Als subsidiär Schutzberechtigte ist Sara gesetzlich verpflichtet, sich bei der Botschaft ihres Heimatlandes einen Pass zu besorgen, ihr eritreischer Personalausweis genügt in Dillingen nicht, um ihre Identität nachzuweisen. Sara weigert sich nun, zur eritreischen Botschaft zu gehen. Das hat folgenden Grund: Eritrea behandelt die Geflüchteten nicht als Staatsbürger, sondern als Vaterlandsverräter. Und Sippenhaft für Vaterlandsverräter kennen wir aus unserer deutschen Geschichte ja auch. Wenn Sara zur eritreischen Botschaft geht und dort ihre Identität preisgibt, dann werden ihre Eltern zur Rechenschaft gezogen.
Die Strafe, die dafür fällig ist, können sie nicht bezahlen, es sind arme Bauersleute. Wenn sie nicht bezahlen, werden sie ins Gefängnis geworfen. Ein Gefängnis in Eritrea ist mit unseren Gefängnissen aber nicht zu vergleichen.
Da werden 30 bis 40 Leute in einen einzigen Raum gesperrt, wo sie in ihren eigenen Exkrementen dahinvegetieren. Diese Erniedrigung möchte Sara ihren Eltern ersparen.
Die persönliche Erniedrigung würde Sara in Kauf nehmen: Sie müsste beim Betreten der Botschaft erst eine „Reueerklärung“unterschreiben, wie leid es ihr tut, ihr geliebtes Vaterland verlassen zu haben, sie würde also zum Lügen gezwungen.
Und dann müsste sie sich verpflichten, monatlich einen kleinen Teil ihres Einkommens als „Aufbausteuer“an den eritreischen Staat zu überweisen, sie würde also gezwungen, den Staat finanziell zu unterstützen, aus dem sie geflohen ist. Das würde sie wie gesagt auf sich nehmen, aber ihre Eltern will sie aus dem Spiel lassen.
Vater und Mutter zu ehren hat nun Konsequenzen: Die Aufenthaltserlaubnis für Sara und ihre inzwischen zwei Kinder wird jetzt immer nur für ein Jahr verlängert, zum anderen wird ihr jetzt wegen ihrer Weigerung ein Ordnungswidrigkeitsverfahren mit Bußgeld angedroht. Ich bin gespannt, was passiert, wenn Sara die Strafe nicht zahlen kann.
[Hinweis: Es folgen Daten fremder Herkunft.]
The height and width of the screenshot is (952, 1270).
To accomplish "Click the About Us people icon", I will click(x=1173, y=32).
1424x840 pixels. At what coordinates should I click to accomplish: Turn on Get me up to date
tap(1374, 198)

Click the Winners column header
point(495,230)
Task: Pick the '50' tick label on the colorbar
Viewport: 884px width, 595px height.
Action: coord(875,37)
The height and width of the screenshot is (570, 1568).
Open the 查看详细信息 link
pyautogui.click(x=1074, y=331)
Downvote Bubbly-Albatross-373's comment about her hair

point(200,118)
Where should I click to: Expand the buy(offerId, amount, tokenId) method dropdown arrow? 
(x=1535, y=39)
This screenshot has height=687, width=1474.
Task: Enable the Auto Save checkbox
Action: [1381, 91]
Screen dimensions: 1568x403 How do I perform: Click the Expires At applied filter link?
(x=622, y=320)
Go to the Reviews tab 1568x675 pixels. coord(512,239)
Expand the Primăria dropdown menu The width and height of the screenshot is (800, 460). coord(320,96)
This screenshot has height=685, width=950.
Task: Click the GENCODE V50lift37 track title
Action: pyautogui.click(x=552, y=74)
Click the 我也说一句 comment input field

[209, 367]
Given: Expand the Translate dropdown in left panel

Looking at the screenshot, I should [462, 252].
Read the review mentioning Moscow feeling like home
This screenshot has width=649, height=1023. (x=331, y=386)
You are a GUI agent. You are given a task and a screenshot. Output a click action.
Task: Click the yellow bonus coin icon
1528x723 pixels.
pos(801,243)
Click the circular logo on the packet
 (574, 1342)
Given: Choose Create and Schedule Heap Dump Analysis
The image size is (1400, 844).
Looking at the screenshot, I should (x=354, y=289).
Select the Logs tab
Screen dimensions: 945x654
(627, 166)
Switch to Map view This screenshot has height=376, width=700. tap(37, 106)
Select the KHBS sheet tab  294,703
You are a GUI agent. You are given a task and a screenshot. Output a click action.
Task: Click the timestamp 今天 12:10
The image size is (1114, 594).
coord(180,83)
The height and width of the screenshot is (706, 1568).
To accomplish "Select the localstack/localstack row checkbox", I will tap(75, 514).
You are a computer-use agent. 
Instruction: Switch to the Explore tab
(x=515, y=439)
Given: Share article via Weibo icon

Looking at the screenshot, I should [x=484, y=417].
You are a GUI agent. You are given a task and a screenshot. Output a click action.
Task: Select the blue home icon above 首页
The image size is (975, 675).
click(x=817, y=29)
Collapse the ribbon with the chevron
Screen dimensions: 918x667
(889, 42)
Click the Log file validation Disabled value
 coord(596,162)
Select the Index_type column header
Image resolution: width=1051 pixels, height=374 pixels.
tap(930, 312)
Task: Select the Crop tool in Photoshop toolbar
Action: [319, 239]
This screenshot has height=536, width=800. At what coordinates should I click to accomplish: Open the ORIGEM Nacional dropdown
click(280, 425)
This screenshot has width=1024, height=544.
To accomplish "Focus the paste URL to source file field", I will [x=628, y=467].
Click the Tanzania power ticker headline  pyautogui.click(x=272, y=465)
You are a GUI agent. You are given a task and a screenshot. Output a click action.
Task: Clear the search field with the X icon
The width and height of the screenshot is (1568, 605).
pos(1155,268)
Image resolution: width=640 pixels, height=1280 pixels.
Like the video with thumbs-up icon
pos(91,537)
Dabei wäre die Lösung ganz einfach: Das Gesetz sieht nämlich vor, dass man auf die Pflicht zur Passbeschaffung verzichten kann, wenn dem Betreffenden der Gang zur Botschaft nicht zugemutet werden kann. Das Landratsamt hätte also die Möglichkeit, auf den Pass zu verzichten, aber in Saras Fall ist unser Bundesinnenminister, der einer christlichen Partei angehört, der Meinung, dass ihr der Gang zur Botschaft sehr wohl zugemutet werden kann. Dem schließt sich unser Landratsamt an. Berichte von Menschenrechtsorganisationen zählen nicht, denen verleiht man in Dillingen zwar mit großem Pomp den Ulrichspreis, aber man glaubt ihnen nicht.
Das ist jetzt nur eines von vielen Schicksalen, mit denen meine Frau und ich unseren Ruhestand ausfüllen. Ich frage mich manchmal, was Politiker meinen, wenn sie von „christlichen Werten“sprechen, und warum Jurist sein und Christsein so gegensätzlich sein müssen.
Zum Muttertag wünsche ich allen Müttern Kinder, auf die sie stolz sein können.